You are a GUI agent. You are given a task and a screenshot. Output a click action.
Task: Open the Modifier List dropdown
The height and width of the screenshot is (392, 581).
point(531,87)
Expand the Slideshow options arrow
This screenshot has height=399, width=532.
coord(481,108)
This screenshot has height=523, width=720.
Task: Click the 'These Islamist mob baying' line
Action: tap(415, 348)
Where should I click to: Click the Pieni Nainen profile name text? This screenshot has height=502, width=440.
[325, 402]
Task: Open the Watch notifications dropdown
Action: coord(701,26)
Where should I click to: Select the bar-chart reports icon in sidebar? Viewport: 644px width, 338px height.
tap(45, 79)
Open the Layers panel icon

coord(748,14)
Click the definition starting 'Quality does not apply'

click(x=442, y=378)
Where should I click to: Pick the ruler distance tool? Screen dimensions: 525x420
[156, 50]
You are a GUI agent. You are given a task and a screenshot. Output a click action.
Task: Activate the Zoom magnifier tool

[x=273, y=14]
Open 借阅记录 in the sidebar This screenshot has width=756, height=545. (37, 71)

····················

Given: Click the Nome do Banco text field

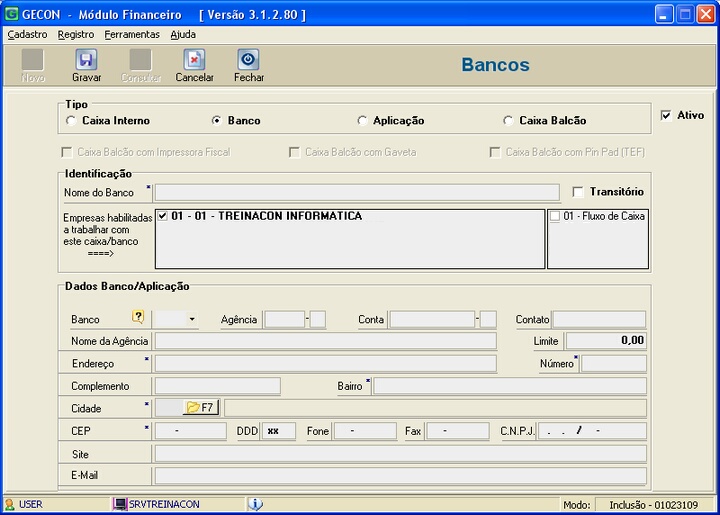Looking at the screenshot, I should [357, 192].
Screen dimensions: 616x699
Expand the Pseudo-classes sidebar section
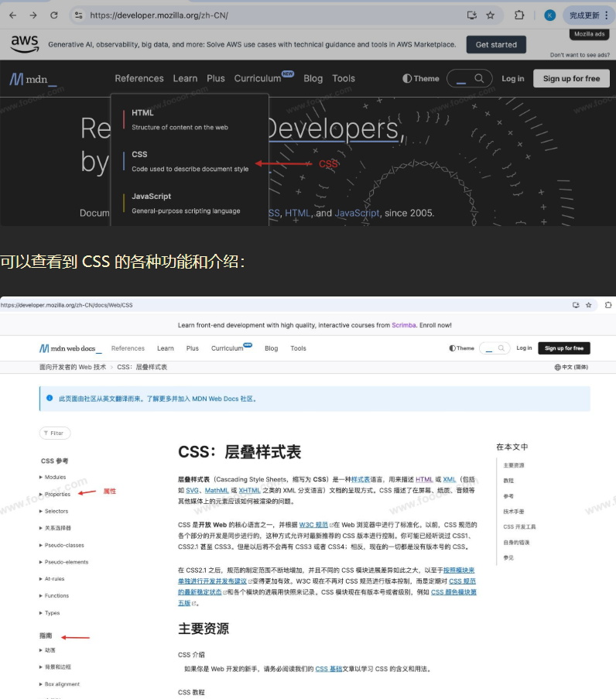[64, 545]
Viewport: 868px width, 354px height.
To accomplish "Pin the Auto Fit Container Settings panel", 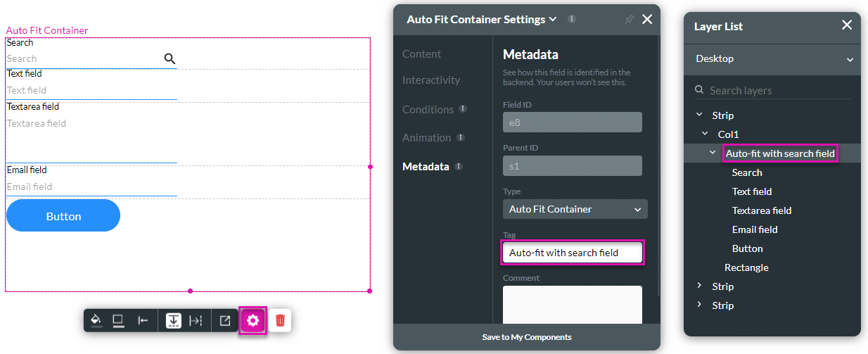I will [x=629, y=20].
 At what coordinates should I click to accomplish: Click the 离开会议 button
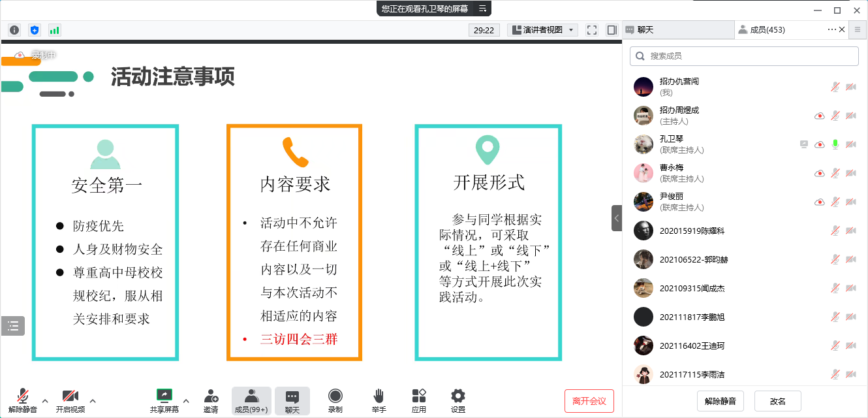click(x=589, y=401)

····················

#### PROBLEM TO WORK ON:
From the data above, output only the lines between the line containing "Open the Layers panel icon" and the line containing "Open 借阅记录 in", inclusive, exactly as written.

#### ANSWER AREA:
Open the Layers panel icon

coord(748,14)
Click the definition starting 'Quality does not apply'

click(x=442, y=378)
Where should I click to: Pick the ruler distance tool? Screen dimensions: 525x420
[156, 50]
You are a GUI agent. You are given a task and a screenshot. Output a click action.
Task: Activate the Zoom magnifier tool

[x=273, y=14]
Open 借阅记录 in the sidebar This screenshot has width=756, height=545. (37, 71)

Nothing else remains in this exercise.